Heritage New Zealand – Category 2
- Official name: Church of the Holy Innocents
- Designated: 11 December 2003
- Reference no.: 1976

= Church of the Holy Innocents, Mount Peel =

Historic church in Canterbury region, New Zealand

The Church of the Holy Innocents is a heritage-listed Anglican church at the Mount Peel Station in the Canterbury Region of New Zealand. Built at the behest of John Acland, the owner of Mount Peel Station, construction of the Gothic Revival stone church began in 1868 and it was in use by the following year. The church was registered by Heritage New Zealand as a Category 2 building in 2003.

==Background==
In 1854, John Acland, an English lawyer and one of several sons of the baronet Sir Thomas Dyke Acland, emigrated to New Zealand with his friend Charles Tripp to take up sheep farming. The two bought land in the Canterbury high country for the purpose of establishing a runholding. Several blocks of land, including that of Mount Peel, were purchased. In 1862 the partnership between Acland and Tripp was dissolved, and the former retained Mount Peel. Over time, Acland expanded his holding, known as Mount Peel Station, to 100,000 acres and it became one of the most significant high country stations in New Zealand. Although reduced in size from its heyday, it is still owned and operated by Acland's descendants.

==History==
At Mount Peel Station, Acland built a homestead for himself and his family, which was completed in around 1865. Desiring to establish a village for the people of the station, he also built dwellings for its workers on the property and, being a devout Anglican, a church. This latter building was to become the Church of the Holy Innocents.

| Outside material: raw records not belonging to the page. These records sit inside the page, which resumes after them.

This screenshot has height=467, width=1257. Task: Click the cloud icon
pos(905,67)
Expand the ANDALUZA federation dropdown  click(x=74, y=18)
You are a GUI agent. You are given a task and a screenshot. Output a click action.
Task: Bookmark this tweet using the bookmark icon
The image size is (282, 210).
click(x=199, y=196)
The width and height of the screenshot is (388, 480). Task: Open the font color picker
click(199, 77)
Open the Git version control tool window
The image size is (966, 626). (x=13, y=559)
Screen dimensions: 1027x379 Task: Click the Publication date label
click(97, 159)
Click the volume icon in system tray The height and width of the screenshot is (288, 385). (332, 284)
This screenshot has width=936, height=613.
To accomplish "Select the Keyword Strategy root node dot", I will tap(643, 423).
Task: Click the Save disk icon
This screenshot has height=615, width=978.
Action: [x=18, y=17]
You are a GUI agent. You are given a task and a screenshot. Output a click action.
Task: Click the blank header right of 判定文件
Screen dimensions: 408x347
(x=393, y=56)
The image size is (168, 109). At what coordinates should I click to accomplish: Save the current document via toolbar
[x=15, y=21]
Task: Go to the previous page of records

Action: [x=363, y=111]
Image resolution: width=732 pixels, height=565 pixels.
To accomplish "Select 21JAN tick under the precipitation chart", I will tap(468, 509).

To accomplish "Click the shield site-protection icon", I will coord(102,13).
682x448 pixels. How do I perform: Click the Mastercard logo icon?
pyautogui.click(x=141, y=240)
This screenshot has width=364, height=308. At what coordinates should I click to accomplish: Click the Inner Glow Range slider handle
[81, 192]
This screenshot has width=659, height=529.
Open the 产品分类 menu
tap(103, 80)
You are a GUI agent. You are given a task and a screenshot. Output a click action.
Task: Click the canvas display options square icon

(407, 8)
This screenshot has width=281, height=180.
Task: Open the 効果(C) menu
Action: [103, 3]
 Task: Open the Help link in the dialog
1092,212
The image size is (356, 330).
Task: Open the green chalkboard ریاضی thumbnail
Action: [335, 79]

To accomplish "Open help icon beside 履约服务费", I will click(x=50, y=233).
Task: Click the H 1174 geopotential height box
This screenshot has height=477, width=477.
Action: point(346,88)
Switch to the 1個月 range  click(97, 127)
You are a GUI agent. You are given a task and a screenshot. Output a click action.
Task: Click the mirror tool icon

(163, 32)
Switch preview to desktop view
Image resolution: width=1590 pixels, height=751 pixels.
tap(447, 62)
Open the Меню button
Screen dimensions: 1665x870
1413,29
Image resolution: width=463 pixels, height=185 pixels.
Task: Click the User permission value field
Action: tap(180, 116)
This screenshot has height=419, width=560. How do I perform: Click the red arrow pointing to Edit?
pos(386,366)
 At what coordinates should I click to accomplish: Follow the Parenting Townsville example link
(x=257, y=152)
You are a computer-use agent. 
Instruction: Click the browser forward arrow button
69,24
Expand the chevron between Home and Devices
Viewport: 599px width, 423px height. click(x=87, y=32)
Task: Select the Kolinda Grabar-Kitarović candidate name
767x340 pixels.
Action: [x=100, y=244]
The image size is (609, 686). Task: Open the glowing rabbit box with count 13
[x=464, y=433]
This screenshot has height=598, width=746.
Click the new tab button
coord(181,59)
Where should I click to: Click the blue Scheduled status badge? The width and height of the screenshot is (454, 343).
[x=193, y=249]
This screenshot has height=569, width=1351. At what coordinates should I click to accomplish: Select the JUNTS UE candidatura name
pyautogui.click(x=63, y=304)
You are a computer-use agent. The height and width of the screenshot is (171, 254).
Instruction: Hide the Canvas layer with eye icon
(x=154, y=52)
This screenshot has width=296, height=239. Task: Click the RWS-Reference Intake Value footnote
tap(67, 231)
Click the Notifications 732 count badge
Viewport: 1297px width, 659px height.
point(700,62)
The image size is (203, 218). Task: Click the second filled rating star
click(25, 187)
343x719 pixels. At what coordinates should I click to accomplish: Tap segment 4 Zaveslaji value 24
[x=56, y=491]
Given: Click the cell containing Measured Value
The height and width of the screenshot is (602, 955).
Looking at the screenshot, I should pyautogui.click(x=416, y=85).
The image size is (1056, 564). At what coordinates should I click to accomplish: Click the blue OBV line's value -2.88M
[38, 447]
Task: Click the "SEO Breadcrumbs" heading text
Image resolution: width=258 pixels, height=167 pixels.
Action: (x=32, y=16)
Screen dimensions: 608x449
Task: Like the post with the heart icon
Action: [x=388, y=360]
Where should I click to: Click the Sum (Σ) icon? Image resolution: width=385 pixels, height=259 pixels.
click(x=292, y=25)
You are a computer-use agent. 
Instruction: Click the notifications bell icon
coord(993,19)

The land for the church and its associated cemetery, sited near the Mount Peel homestead, was gifted by Acland in 1866. His brother was the canon of Exeter Cathedral and arranged for Edward Ashworth, an architect for the Diocese of Exeter, to prepare plans for a church building to be constructed of masonry. Ashworth had experience of New Zealand conditions as he had spent time in Auckland in the 1840s. The church was built by William Brassington, a stonemason from Christchurch who had worked on the Christchurch Cathedral. Being built of stone, much of the material was sourced from the bed of the Rangitata River with limestone brought in from Mount Somers.

The foundation stone for the church was laid by Acland's wife Emily on 14 December 1868. It was first used the following year, on 30 May, when Bishop Henry Harper led the opening service. It was subsequently consecrated on 12 December. The church is named for four young children who are buried in its cemetery. Two of them are children of Acland, who is also buried there. The author Ngaio Marsh is another notable interment in the cemetery as is the painter Austen Deans.

==Design==
The Church of the Holy Innocents is in the Gothic Revival style and is relatively simple in design. Lacking a transept and chancel, entry is via a porch provided to the east end of the building. At the west end is the vestry in an attached, separately roofed structure, with a trefoil in its west facing wall. A bellcote tops the west end of the building; this was designed by Emily Acland and houses a bell which is traditionally rung by an Acland family member to bring in the New Year. The roof is covered with galvanised corrugated iron. The walls are built from greywacke stone with limestone used as window and door dressings, and at the corners of the main building.

In the interior, the walls are plastered while the ceiling is a series of timber trusses supported by curved members that sit stone corbels. The pew and altar are constructed of totara timber. Over the years, it has had several stained glass windows installed, the first being in 1889. Some of these are memorial windows for members of the Acland family and long serving workers on Mount Peel Station. Lacking electricity, there are no lights in the building so illumination is via the windows and oil lamps.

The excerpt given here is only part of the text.